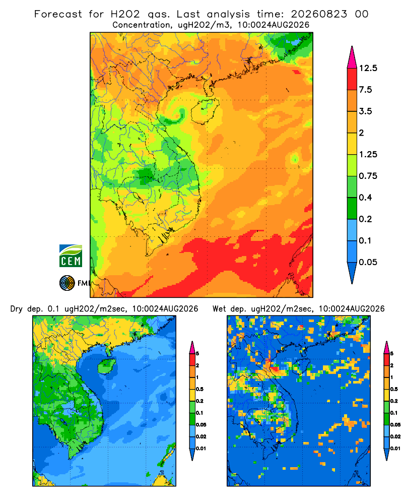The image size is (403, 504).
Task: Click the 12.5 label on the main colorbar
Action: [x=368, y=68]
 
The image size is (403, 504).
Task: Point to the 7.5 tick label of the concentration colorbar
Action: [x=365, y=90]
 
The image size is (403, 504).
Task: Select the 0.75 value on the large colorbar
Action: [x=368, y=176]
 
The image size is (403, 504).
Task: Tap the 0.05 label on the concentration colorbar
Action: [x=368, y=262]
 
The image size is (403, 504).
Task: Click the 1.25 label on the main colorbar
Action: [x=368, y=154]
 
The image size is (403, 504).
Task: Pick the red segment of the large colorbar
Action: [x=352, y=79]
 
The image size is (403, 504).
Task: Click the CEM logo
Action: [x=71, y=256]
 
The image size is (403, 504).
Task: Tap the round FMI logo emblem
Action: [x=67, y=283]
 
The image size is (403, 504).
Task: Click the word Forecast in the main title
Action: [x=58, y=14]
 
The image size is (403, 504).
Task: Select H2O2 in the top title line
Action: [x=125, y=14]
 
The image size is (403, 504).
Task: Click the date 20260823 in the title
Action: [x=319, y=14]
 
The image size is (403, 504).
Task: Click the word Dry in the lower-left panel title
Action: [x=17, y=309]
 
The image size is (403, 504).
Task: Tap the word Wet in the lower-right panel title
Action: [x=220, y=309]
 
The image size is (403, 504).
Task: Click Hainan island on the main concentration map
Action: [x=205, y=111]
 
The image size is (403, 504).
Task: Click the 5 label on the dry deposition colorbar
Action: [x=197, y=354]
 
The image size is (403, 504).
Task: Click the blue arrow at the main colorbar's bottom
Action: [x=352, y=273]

* 課題の説明 *
上の行から、「logo」という語を含む行をすべて抜き出してください。

* 解答 *
Task: Click the CEM logo
Task: Tap the round FMI logo emblem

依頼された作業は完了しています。